● **Records for the exercise**
--*--
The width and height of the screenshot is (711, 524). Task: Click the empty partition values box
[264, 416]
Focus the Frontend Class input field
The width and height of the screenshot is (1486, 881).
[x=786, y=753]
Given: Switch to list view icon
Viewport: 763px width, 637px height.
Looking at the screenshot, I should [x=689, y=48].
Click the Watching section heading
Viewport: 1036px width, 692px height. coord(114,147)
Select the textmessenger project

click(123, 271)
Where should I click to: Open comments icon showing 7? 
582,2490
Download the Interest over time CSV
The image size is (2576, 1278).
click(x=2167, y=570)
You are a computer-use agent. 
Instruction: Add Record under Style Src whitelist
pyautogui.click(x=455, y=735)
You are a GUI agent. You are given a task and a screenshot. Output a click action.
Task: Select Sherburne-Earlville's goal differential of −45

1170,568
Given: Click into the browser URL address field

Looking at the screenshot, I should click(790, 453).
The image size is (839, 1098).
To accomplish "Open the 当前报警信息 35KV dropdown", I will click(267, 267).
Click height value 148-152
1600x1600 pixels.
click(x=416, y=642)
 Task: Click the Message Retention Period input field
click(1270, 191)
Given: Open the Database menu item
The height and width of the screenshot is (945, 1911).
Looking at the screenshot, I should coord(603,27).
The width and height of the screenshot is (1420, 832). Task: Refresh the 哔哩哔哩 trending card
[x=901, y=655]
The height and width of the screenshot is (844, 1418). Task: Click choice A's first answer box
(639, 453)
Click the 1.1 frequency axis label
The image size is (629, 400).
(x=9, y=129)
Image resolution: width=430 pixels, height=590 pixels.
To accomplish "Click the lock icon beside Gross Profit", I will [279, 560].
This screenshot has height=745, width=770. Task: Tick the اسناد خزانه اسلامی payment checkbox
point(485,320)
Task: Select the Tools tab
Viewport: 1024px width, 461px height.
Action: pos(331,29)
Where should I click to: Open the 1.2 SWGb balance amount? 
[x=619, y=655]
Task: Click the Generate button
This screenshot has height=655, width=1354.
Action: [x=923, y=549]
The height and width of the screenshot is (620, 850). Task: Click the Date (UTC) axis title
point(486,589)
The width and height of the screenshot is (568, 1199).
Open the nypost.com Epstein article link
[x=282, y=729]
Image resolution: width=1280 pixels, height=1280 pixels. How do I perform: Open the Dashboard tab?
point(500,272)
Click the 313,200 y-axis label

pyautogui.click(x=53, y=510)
--*--
● **Task item**
Search the data above for the word "agent", then gather each line in which it appears.

● **Task solution**
You are a computer-use agent. 
You are a GUI agent. You are given a task and a screenshot. Output a click action.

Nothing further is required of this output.